In the passage about Archbishop Villegas's appeal, what does he urge Filipino Catholics to practice in order to counter the defacement of religion?

### Source passage ###

Archbishop Villegas of Lingayen-Dagupan in a statement posted Aug. 27 on the portal of Manila archdiocese’s Veritas 846 radio said aside from displacing, killing and torturing people, the violence by Islamic State and other militants in Iraq and Syria supposedly to build an Islamic nation, has defaced religion.

He appealed to Filipino Catholics to “counter the defacement of religion” by practising mercy, compassion and love. He also appealed to Philippines bishops to collect money to help victims, assuring that the CBCP will see to their delivery to appropriate Church authorities in Iraq and Iran.

Following is the full text of Archbishop Villegas’ appeal posted on Veritas 846

Archbishop Socrates Villegas of Lingayen-Dagupan walks back to the plenary hall at Pope Pius XII Catholic Center after a break in the 2012 plenary assembly of the Catholic Bishops' Conference of the Philippines which he now serves as President. - NJ Viehland Photos

Archbishop Socrates Villegas of Lingayen-Dagupan walks back to the plenary hall at Pope Pius XII Catholic Center after a break in the 2012 plenary assembly of the Catholic Bishops’ Conference of the Philippines which he now serves as President. – NJ Viehland Photos

Before a horrified world, militants, without compunction and in utter mercilessness, beheaded journalist James Foley. He may not have died for the faith, but he certainly died, a person of faith, we are told by those who were with him in his last days. Pope Francis sent his grieving family a personal message of condolence. We join our prayers to those of our Holy Father that James may find solace in the bosom of our Loving Father.

### Dataset content ###

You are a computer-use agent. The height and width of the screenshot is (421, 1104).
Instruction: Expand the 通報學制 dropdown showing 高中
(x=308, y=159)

###

• _Answer for the task_
Mercy, compassion and love.